Dem König gegenübergestellt, erklärt der Landwirt Klaasen: Jawohl, das ist der Mann, der gestern von 3 bis 3.40 Uhr in unserer Stube war. Ich erkenne ihn wieder. Ein Irrtum ist ausgeschlossen.
v. g. u.
Franz Klaasen, Landwirt.
Stralsund, den 19. Juni, 10 Uhr vorm.
Sartorius, Krim.-Komm.
Ermittlungsbericht.
Gutachten des Sachverständigen Ingenieur Sperber, Stralsund.
Auf Anordnung und im Beisein des Krim.-Komm. Sartorius habe ich den Personenkraftwagen IA 98 025 untersucht.
Der Wagen zeigt eine leichte Eindrückung der Haube, eine Beschädigung des linken Kotflügels und zum Teil verbrannte oder angesengte Polstersitze. Die Windschutzscheibe ist zertrümmert.

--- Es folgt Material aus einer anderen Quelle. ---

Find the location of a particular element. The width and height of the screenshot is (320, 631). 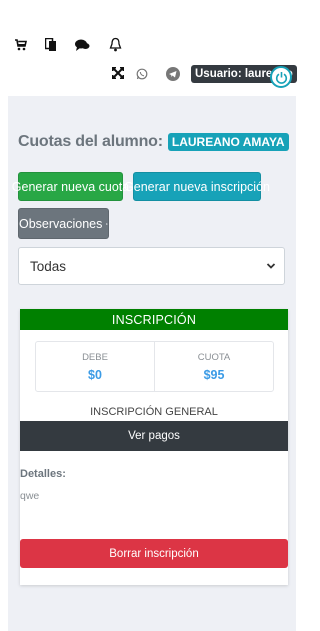

chevron-down-icon is located at coordinates (271, 266).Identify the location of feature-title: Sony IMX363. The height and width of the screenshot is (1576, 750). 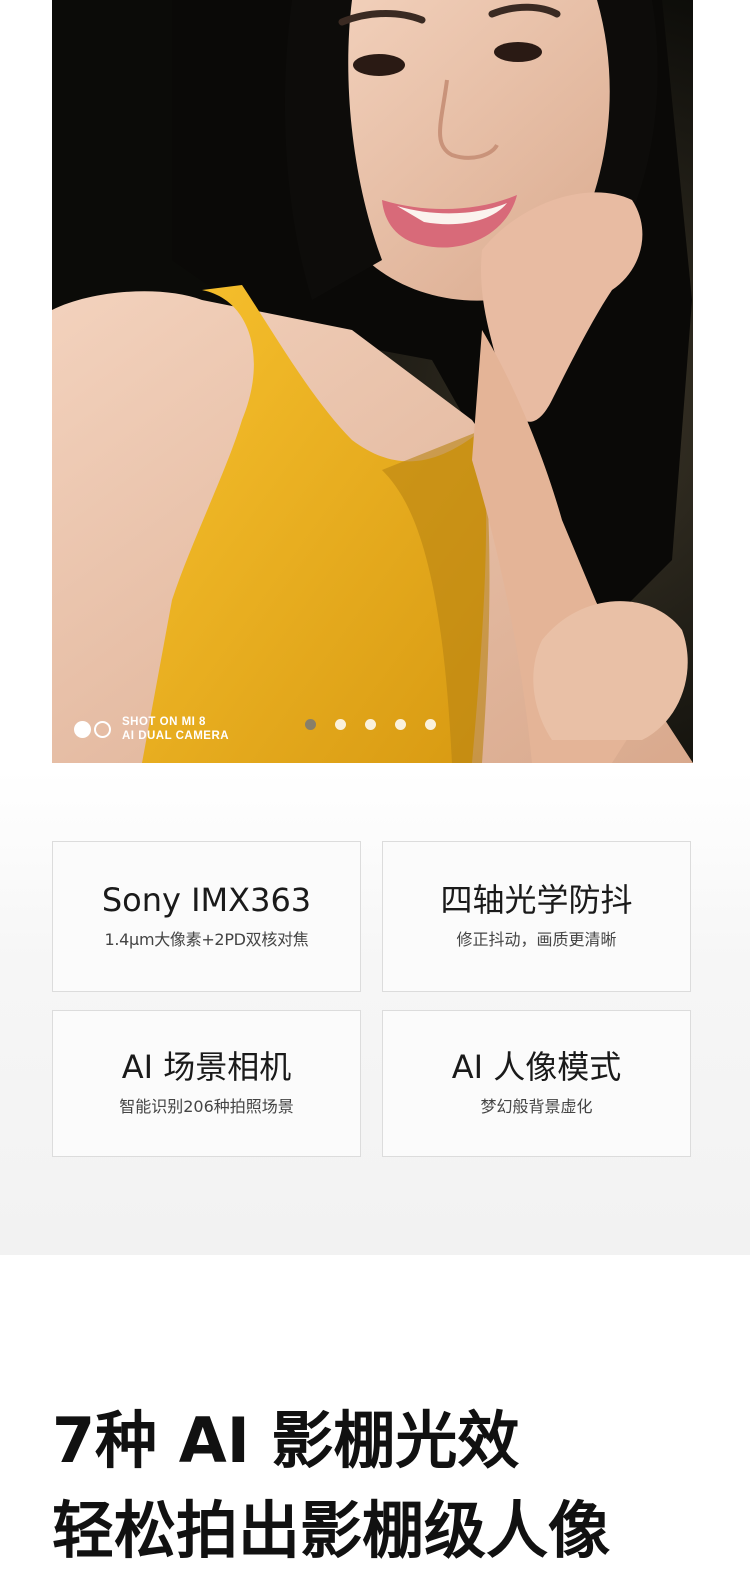
(206, 900).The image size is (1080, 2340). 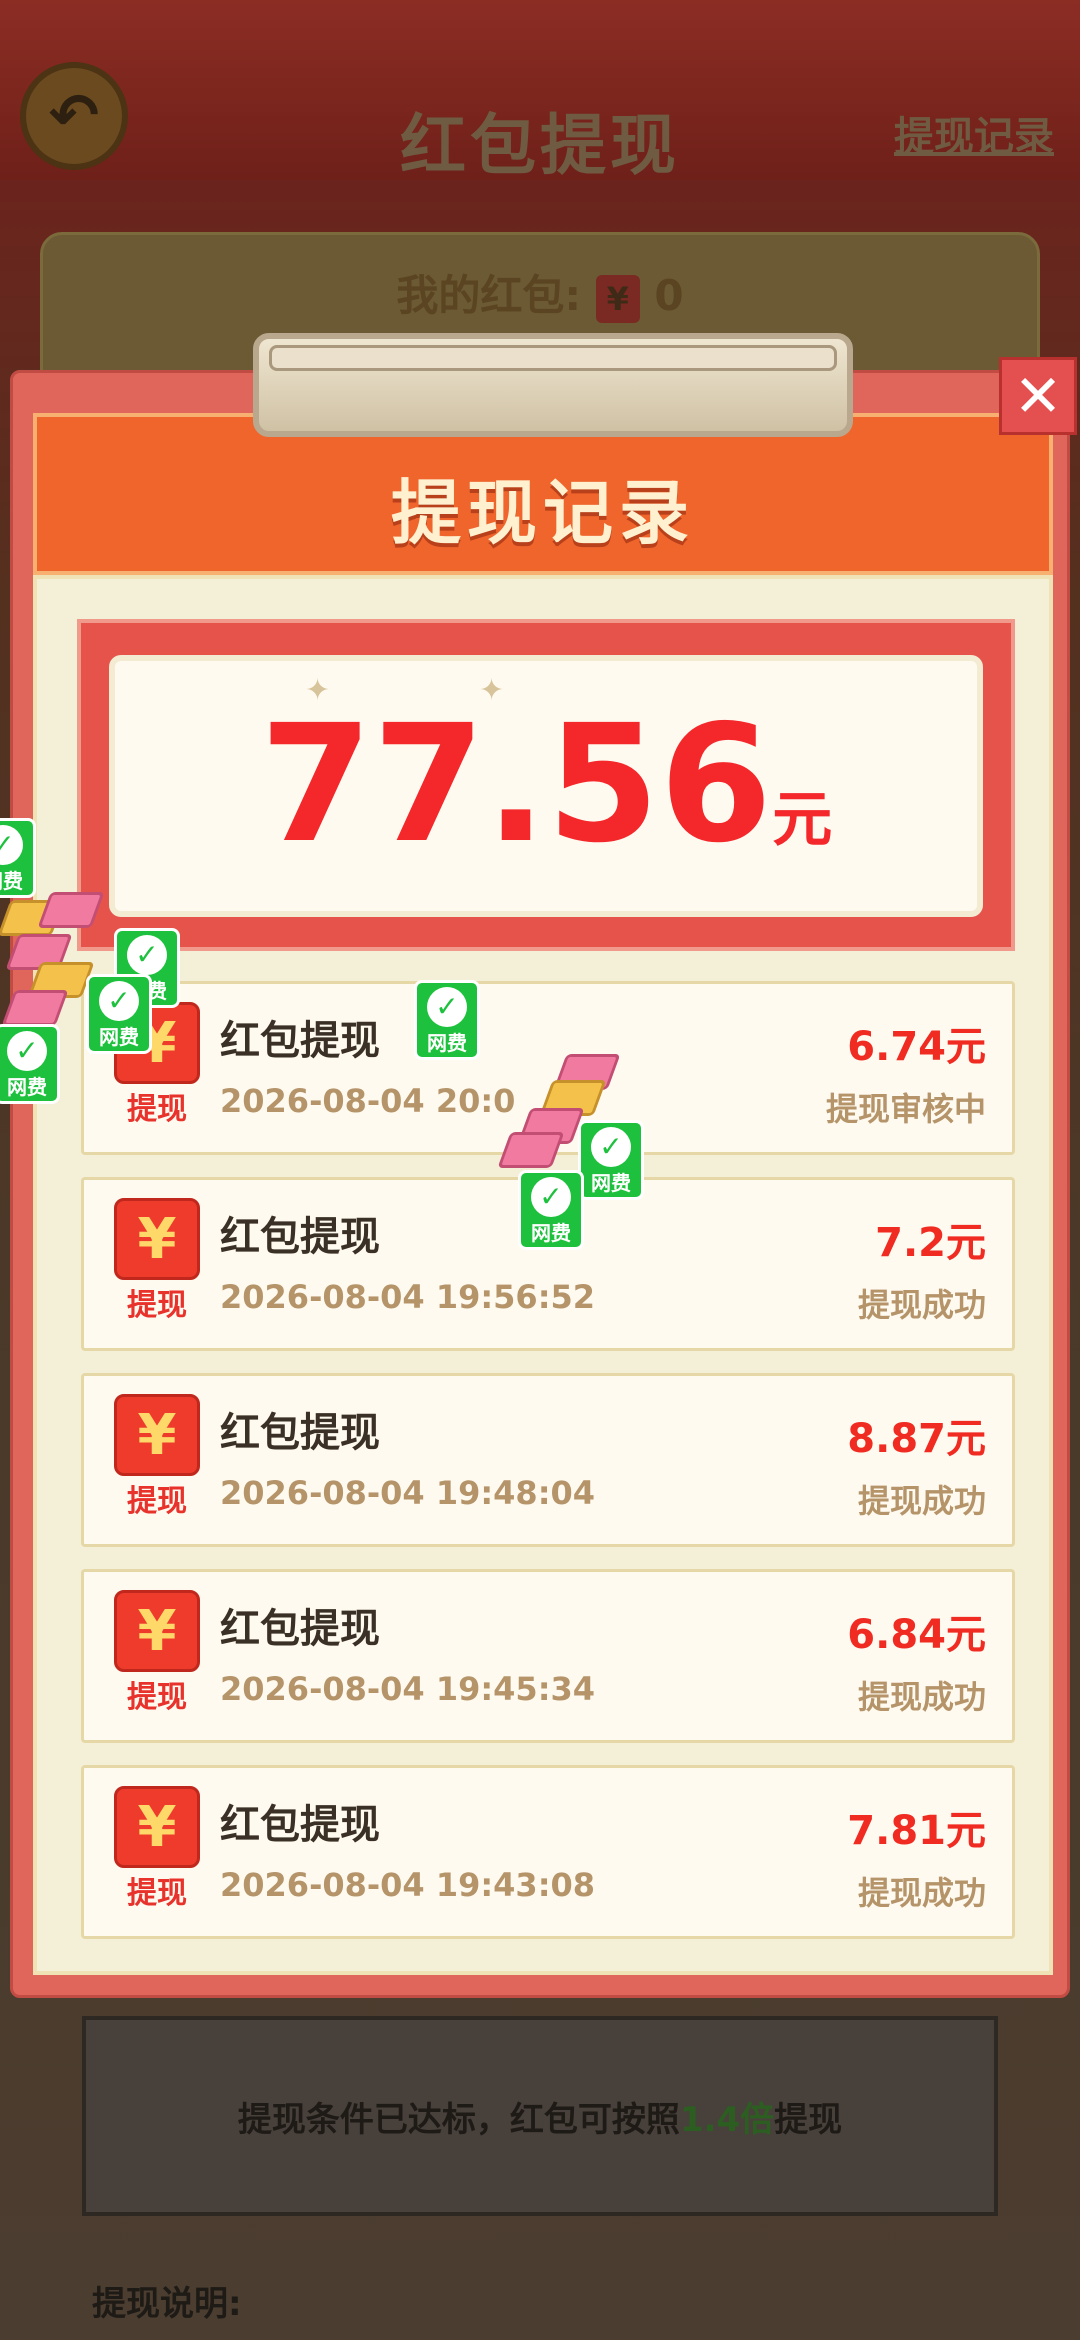 I want to click on condition-suffix: 提现, so click(x=808, y=2120).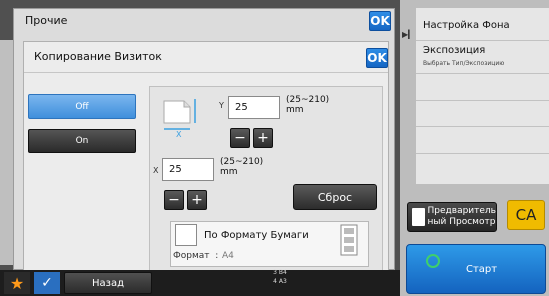 The image size is (549, 296). What do you see at coordinates (200, 283) in the screenshot?
I see `bottom-bar` at bounding box center [200, 283].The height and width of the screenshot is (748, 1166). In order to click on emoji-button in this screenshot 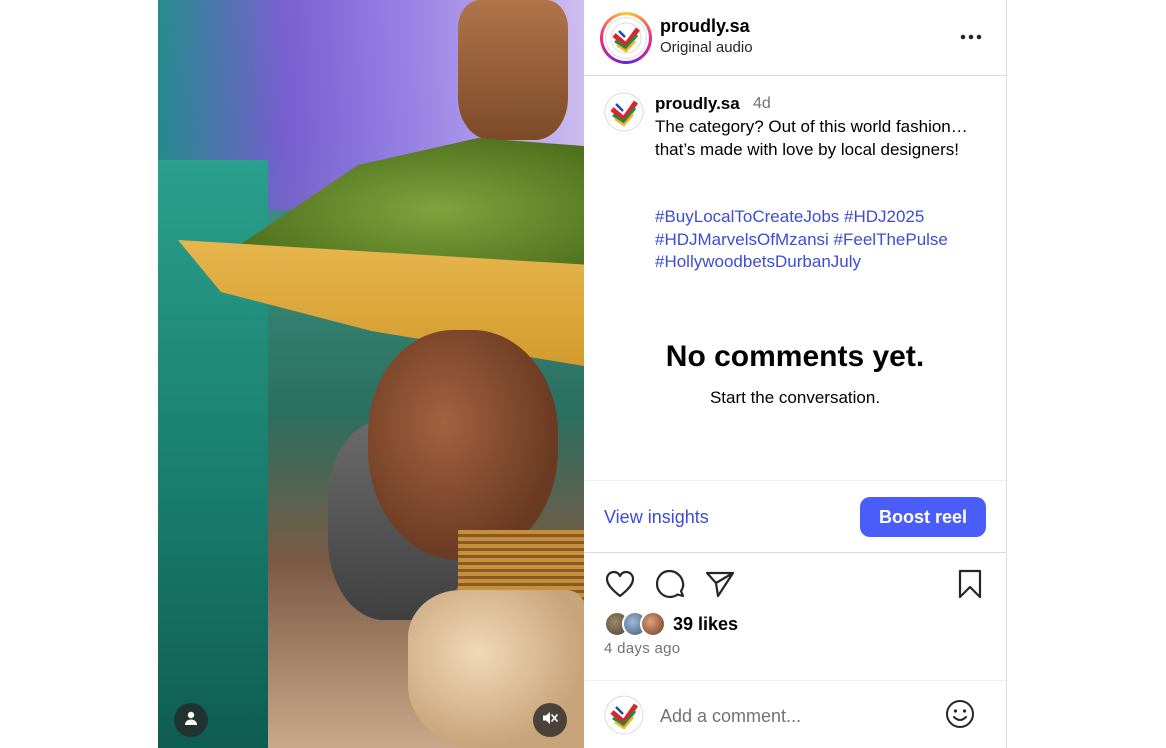, I will do `click(960, 716)`.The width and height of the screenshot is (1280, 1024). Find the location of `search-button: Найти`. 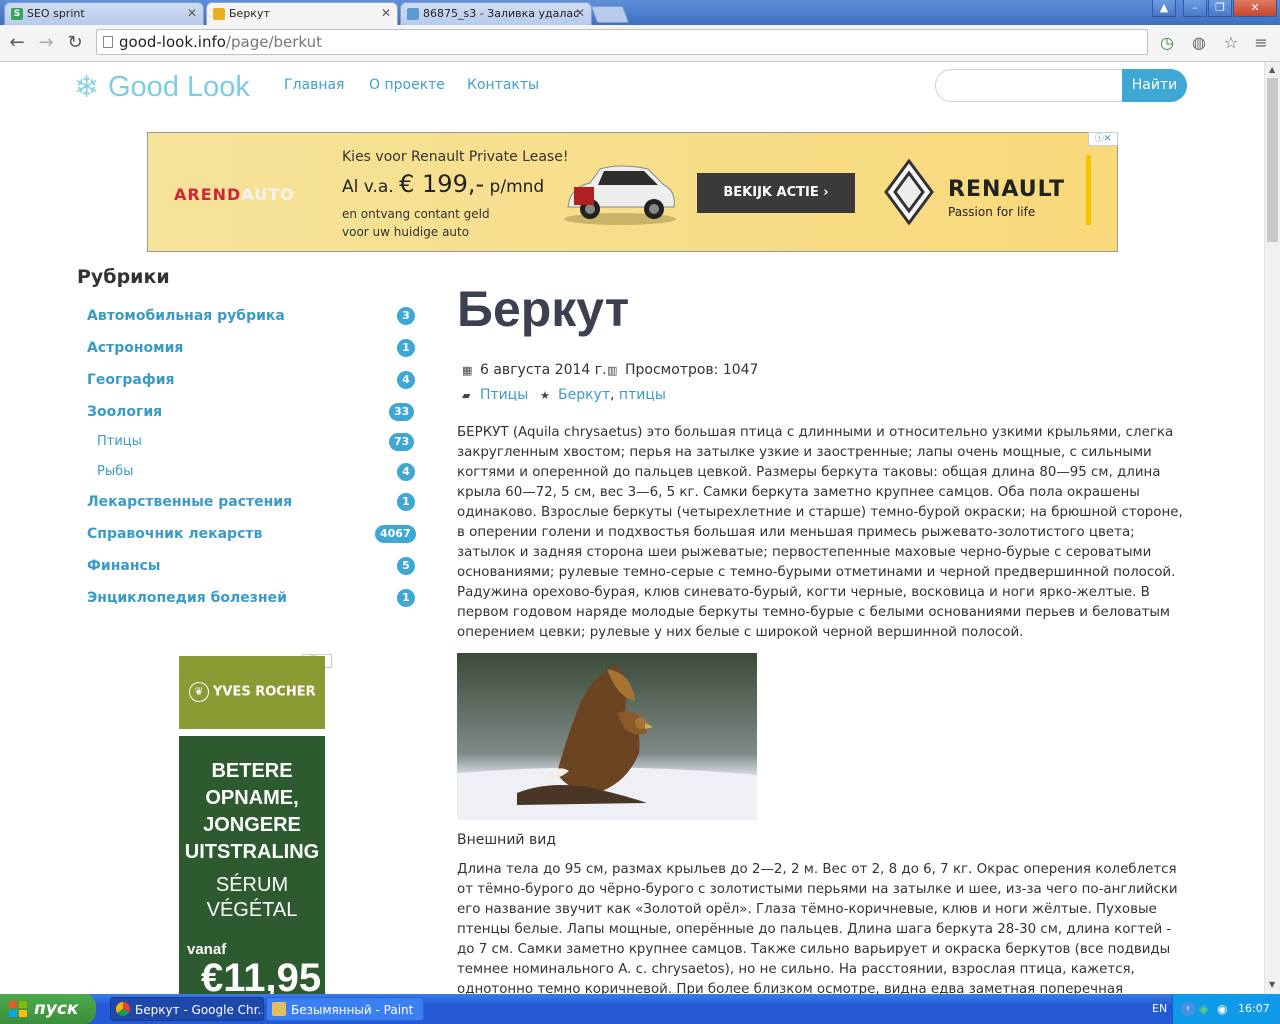

search-button: Найти is located at coordinates (1154, 86).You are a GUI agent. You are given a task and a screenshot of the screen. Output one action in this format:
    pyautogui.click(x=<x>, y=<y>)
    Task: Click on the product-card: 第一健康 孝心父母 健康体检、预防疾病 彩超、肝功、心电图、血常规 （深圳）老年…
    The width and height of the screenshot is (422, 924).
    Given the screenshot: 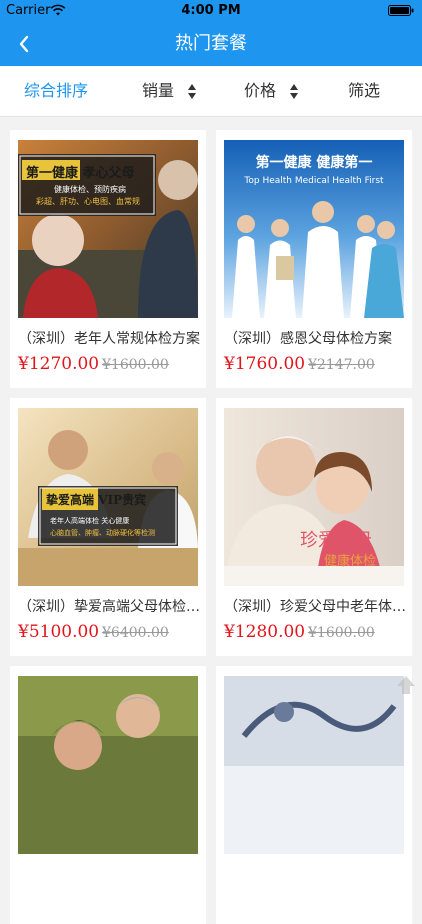 What is the action you would take?
    pyautogui.click(x=108, y=259)
    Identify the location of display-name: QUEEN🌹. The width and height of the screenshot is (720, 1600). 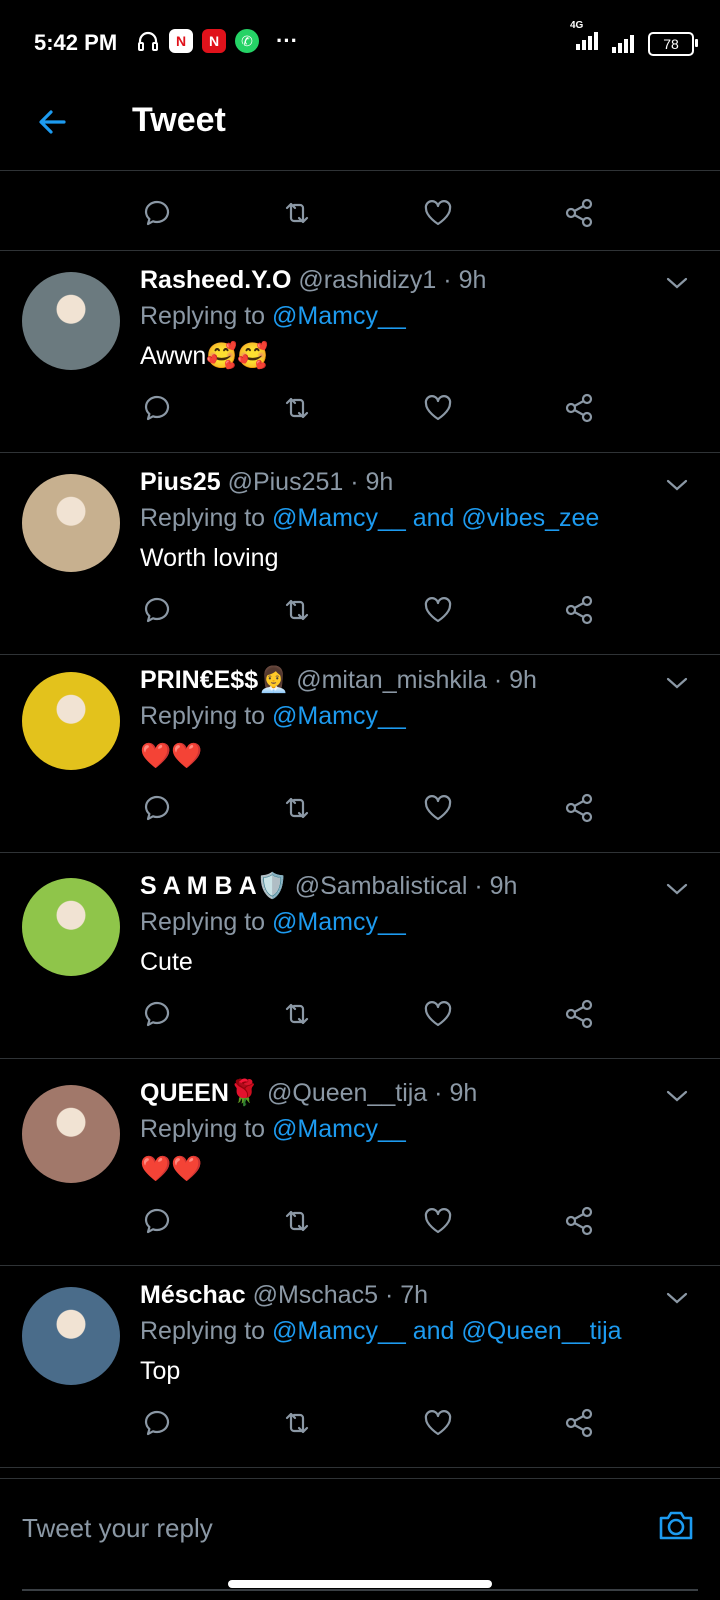
(200, 1093).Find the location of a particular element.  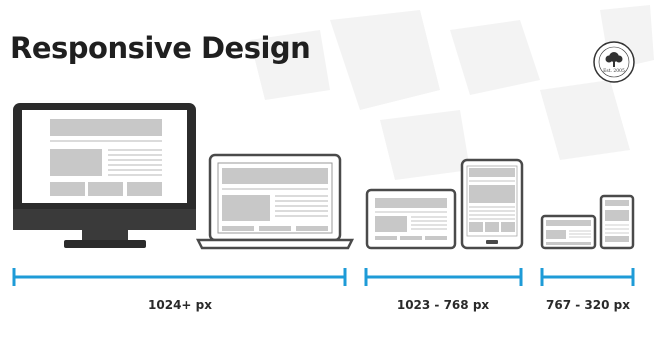

laptop-icon is located at coordinates (275, 202). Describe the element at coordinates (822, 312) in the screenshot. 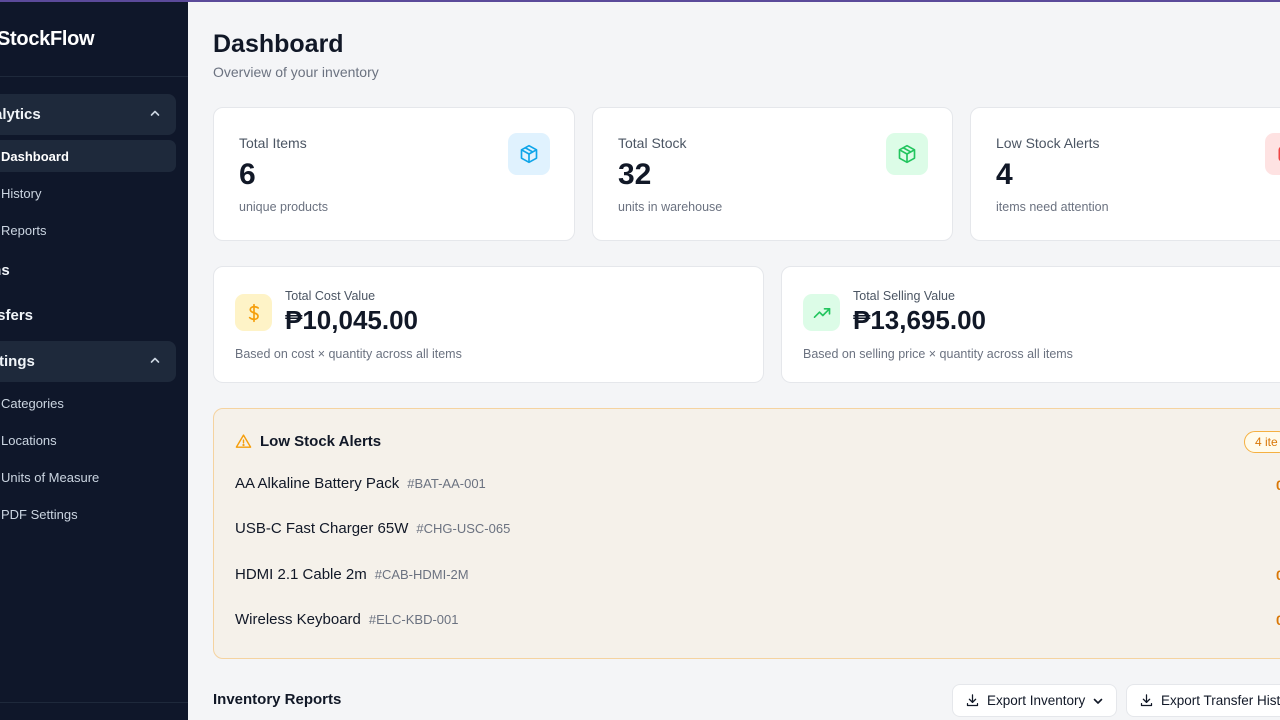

Bei dem Anprall gegen den Baum kann der Wagen höchstens ein Tempo von 15 Kilometer gehabt haben, eher weniger. Andernfalls müssten die Beschädigungen erheblich stärker sein, insbesondere wäre es dann unmöglich, dass die Lampen unversehrt geblieben wären.
Es ist möglich, wenn auch wenig wahrscheinlich, dass die auf dem Lenksitz sitzende Person von den Splittern der Windschutzscheibe nicht verletzt worden ist. Dagegen müssten am Körper der betreffenden Person unbedingt Prellungen festzustellen sein, selbst dann, wenn der Wagen im Augenblick des Anpralls nur ein geringes Tempo hatte.
Völlig ausgeschlossen ist, dass der Wagen infolge des leichten Anpralls in Brand geraten konnte.
gez. Karl Sperber, Ing.
Gerichtl. vereid. Sachverständiger für das Kraftfahrwesen.